Health Check
The health check collector can regularly monitor the health of processes and networks (such as TCP and HTTP) of the main computer. If it doesn't meet the health requirements, DataKit will collect corresponding information and report the metric data.
Configuration¶
Collector Configuration¶
Go to the conf.d/host
directory under the DataKit installation directory, copy host_healthcheck.conf.sample
and name it host_healthcheck.conf
. Examples are as follows:
[[inputs.host_healthcheck]]
## Collect interval
interval = "1m"
## Check process
[[inputs.host_healthcheck.process]]
# Process filtering based on process name
names = ["nginx", "mysql"]
# Process filtering based on regular expression
# names_regex = [ "my_process_.*" ]
# Process filtering based on cmd line
# cmd_lines = ["nginx", "mysql"]
# Process filtering based on regular expression
# cmd_lines_regex = [ "my_args_.*" ]
## Process minimal run time
# Only check the process when the running time of the process is greater than min_run_time
min_run_time = "10m"
## Check TCP
# [[inputs.host_healthcheck.tcp]]
## Host and port
# host_ports = ["10.100.1.2:3369", "192.168.1.2:6379"]
## TCP timeout
# connection_timeout = "3s"
## Check HTTP
# [[inputs.host_healthcheck.http]]
## HTTP urls
# http_urls = [ "http://127.0.0.1:8000/path/to/api?arg1=x&arg2=y" ]
## HTTP method
# method = "GET"
## Expected response status code
# expect_status = 200
## HTTP timeout
# timeout = "30s"
## Ignore tls validation
# ignore_insecure_tls = false
## HTTP headers
# [inputs.host_healthcheck.http.headers]
# Header1 = "header-value-1"
# Hedaer2 = "header-value-2"
## Extra tags
[inputs.host_healthcheck.tags]
# some_tag = "some_value"
# more_tag = "some_other_value"
# ...
Once configured, restart DataKit.
Can be turned on by ConfigMap Injection Collector Configuration or Config ENV_DATAKIT_INPUTS .

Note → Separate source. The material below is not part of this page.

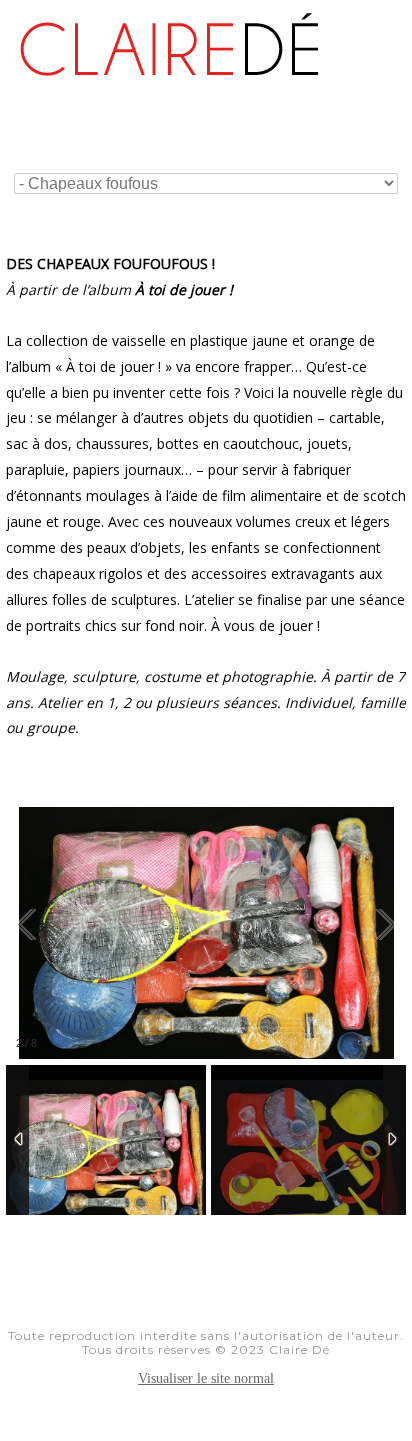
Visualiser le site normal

Can also be turned on by environment variables, (needs to be added as the default collector in ENV_DEFAULT_ENABLED_INPUTS):
-
ENV_INPUT_HEALTHCHECK_INTERVAL
Collect interval
Type: Duration
input.conf:
interval
Default: 10s
-
ENV_INPUT_HEALTHCHECK_PROCESS
Check process
Type: JSON
input.conf:
process
Example: [{"names":["nginx","mysql"],"min_run_time":"10m"}]
-
ENV_INPUT_HEALTHCHECK_TCP
Check TCP
Type: JSON
input.conf:
tcp
Example: [{"host_ports":["10.100.1.2:3369","192.168.1.2:6379"],"connection_timeout":"3s"}]
-
ENV_INPUT_HEALTHCHECK_HTTP
Check HTTP
Type: JSON
input.conf:
http
Example: [{"http_urls":["http://local-ip:port/path/to/api?arg1=x&arg2=y"],"method":"GET","expect_status":200,"timeout":"30s","ignore_insecure_tls":false,"headers":{"Header1":"header-value-1","Hedaer2":"header-value-2"}}]
-
ENV_INPUT_HEALTHCHECK_TAGS
Customize tags. If there is a tag with the same name in the configuration file, it will be overwritten
Type: JSON
input.conf:
tags
Example: {"some_tag":"some_value","more_tag":"some_other_value"}
Metric¶
For all of the following data collections, a global tag named host
is appended by default (the tag value is the host name of the DataKit), or other tags can be specified in the configuration by [inputs.host_healthcheck.tags]
:
host_process_exception
¶
- tag
Tag | Description |
---|---|
cmd_line |
The command line of the process |
host |
System hostname |
process |
The name of the process |
type |
The type of the exception |
- field list
Metric | Description | Type | Unit |
---|---|---|---|
exception |
Exception value, 1 or 0 | int | - |
pid |
The process ID | int | int |
start_duration |
The total time the process has run | int | μs |
host_tcp_exception
¶
- tag
Tag | Description |
---|---|
host |
System hostname |
port |
The port |
type |
The type of the exception |
- field list
Metric | Description | Type | Unit |
---|---|---|---|
exception |
Exception value, 1 or 0 | int | - |
host_http_exception
¶
- tag
Tag | Description |
---|---|
error |
The error message |
host |
System hostname |
url |
The URL |
- field list
Metric | Description | Type | Unit |
---|---|---|---|
exception |
Exception value, 1 or 0 | int | - |